> For clean Markdown of any page, append .md to the page URL.
> For a complete documentation index, see https://docs.nvidia.com/nemo/automodel/llms.txt.
> For AI client integration (Claude Code, Cursor, etc.), connect to the MCP server at https://docs.nvidia.com/nemo/automodel/_mcp/server.

# nemo_automodel.components.models.common.hf_checkpointing_mixin

HuggingFace-compatible checkpointing mixin for NeMo Automodel.
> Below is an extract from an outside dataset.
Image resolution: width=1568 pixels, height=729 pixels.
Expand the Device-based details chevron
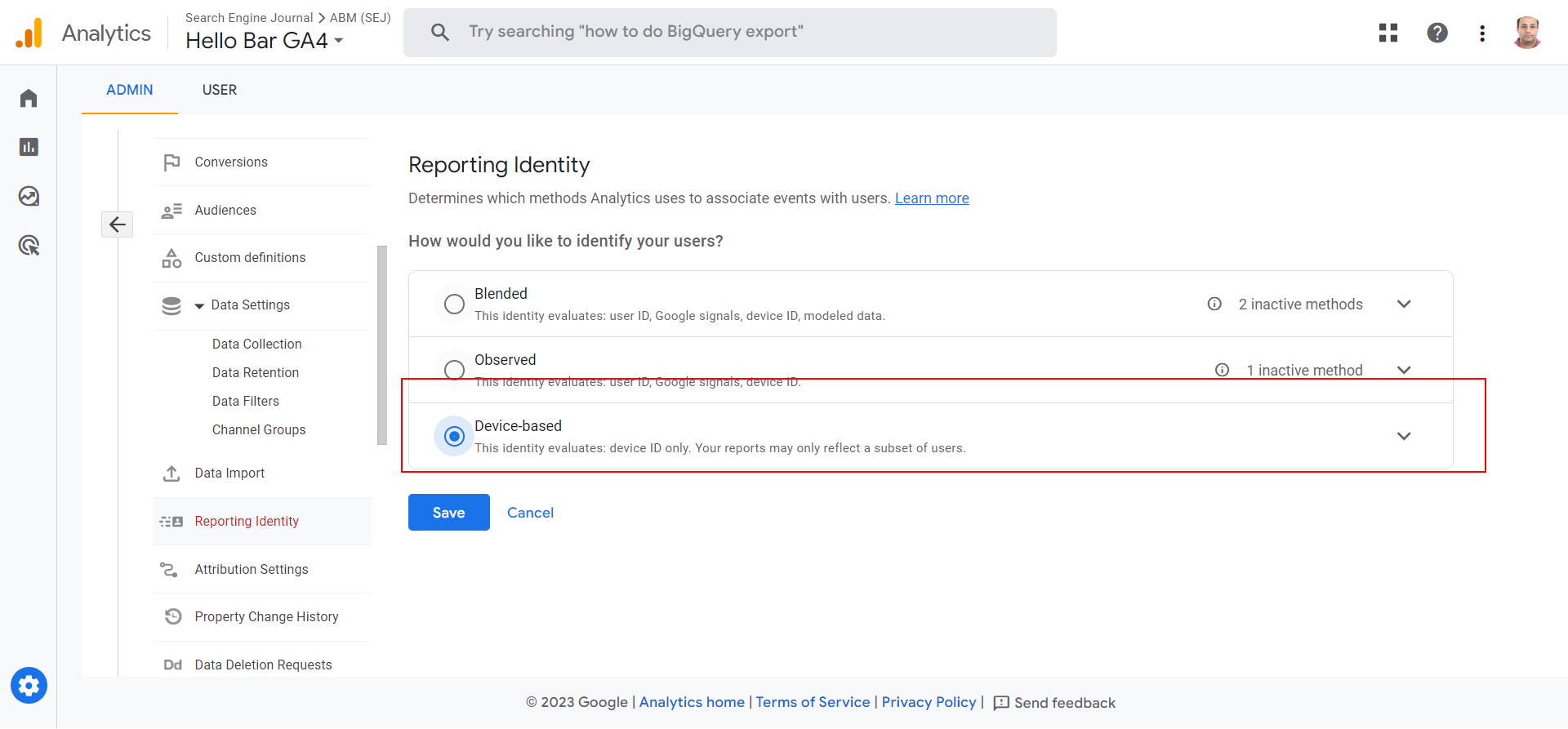[x=1403, y=436]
This module provides a mixin class that gives models HuggingFace-compatible
save\_pretrained() and from\_pretrained() methods while using NeMo's checkpointing
infrastructure internally.

Key design principle: We do NOT override state\_dict() or load\_state\_dict().
PyTorch's DCP expects these to behave like standard nn.Module methods.
HF format conversions happen only in save\_pretrained() and from\_pretrained() via Checkpointer.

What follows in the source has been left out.